I hit on a problem in linux-fslc 4.1.38, available at GitHub - Freescale/linux-fslc: Linux kernel source tree . It is related to the sema4 mutex locking mechanism (drivers/char/imx_amp/imx_sema4.c). The problem only arises when the M4 core is running and its RDC domain is set. I'm running a trivial FreeRTOS program based on the hello_world demo from the NXP's official distribution (https://www.nxp.com/webapp/Download?colCode=FreeRTOS_MX6SX_1.0.1_WIN&appType=license&Parent_nodeId=1... ). The program simply sets the RDC domain and loops forever:
RDC_SetDomainID(RDC, rdcMdaM4, BOARD_DOMAIN_ID, false);
while (1) ;
With Yocto (Morty), I built the qt4e-demo-image (fslc-framebuffer distro). When I boot the image, qtdemoE demo starts. The problem can be reproduced with an intensive I2C communication. In my case, I touch on the screen wildly, generating the touch events. My interrupt-driven touchscreen driver calls i2c_smbus_read_byte_data() to read the data.

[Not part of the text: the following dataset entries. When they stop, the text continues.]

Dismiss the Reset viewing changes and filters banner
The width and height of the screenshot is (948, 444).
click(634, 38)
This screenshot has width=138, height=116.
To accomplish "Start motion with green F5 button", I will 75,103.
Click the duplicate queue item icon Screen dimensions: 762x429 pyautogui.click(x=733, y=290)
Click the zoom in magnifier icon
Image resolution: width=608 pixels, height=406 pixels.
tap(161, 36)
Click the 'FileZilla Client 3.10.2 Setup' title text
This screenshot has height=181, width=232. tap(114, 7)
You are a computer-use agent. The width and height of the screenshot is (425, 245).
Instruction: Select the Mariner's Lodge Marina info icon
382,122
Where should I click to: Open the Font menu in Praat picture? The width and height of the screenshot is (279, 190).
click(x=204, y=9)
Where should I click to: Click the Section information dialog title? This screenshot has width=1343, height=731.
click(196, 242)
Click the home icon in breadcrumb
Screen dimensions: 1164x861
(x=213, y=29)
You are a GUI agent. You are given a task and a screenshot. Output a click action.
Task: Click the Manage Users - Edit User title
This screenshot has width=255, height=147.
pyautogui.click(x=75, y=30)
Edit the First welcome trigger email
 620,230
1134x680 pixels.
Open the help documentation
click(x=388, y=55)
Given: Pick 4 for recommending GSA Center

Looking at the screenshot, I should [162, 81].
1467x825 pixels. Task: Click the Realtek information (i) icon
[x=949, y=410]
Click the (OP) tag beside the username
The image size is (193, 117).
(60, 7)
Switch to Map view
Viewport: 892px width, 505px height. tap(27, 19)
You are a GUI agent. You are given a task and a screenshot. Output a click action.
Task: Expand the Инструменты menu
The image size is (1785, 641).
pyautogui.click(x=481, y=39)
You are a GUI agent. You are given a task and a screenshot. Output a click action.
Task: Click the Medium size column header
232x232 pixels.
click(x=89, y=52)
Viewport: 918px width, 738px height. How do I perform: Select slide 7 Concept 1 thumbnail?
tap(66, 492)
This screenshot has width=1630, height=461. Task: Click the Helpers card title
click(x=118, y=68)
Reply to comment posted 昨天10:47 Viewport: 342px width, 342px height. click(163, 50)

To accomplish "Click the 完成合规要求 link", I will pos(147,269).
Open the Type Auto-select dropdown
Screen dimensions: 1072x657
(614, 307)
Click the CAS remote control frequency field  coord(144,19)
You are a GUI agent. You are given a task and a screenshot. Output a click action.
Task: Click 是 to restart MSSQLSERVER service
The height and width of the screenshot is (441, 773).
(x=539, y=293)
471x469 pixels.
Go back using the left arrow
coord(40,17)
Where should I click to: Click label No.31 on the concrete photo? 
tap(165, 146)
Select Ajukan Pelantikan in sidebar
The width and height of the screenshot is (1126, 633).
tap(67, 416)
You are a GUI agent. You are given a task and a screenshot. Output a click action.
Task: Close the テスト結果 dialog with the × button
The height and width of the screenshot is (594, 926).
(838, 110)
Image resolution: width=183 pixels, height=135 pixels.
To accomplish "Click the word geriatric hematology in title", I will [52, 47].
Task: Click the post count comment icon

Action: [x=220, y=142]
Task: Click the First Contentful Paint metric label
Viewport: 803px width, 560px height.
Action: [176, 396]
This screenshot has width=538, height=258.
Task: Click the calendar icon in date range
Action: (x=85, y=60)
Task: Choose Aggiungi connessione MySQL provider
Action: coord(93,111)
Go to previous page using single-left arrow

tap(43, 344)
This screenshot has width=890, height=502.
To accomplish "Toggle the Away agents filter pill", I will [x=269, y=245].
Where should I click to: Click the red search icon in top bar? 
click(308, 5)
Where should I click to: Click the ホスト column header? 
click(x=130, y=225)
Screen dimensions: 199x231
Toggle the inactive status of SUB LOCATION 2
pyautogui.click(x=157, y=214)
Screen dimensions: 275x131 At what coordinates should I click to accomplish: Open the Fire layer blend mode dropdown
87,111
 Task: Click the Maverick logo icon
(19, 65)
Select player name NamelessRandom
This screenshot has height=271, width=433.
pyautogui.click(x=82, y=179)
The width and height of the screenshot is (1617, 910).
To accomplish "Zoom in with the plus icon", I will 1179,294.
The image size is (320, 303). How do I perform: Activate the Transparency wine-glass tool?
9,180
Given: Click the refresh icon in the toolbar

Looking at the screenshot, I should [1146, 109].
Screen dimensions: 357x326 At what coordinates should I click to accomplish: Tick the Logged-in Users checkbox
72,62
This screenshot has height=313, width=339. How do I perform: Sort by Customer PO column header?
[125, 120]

After a while, the following message starts printing in the terminal infinitely:
drivers/char/imx_amp/imx_sema4.c -> _imx_sema4_mutex_lock 137 already locked, wait! num 6 val 1
The FreeRTOS on the M4 core continues without problem. If I stop the debugger and check the SEMA4_Gate06 register, its value is set to 1, indicating it is locked by the A9 core.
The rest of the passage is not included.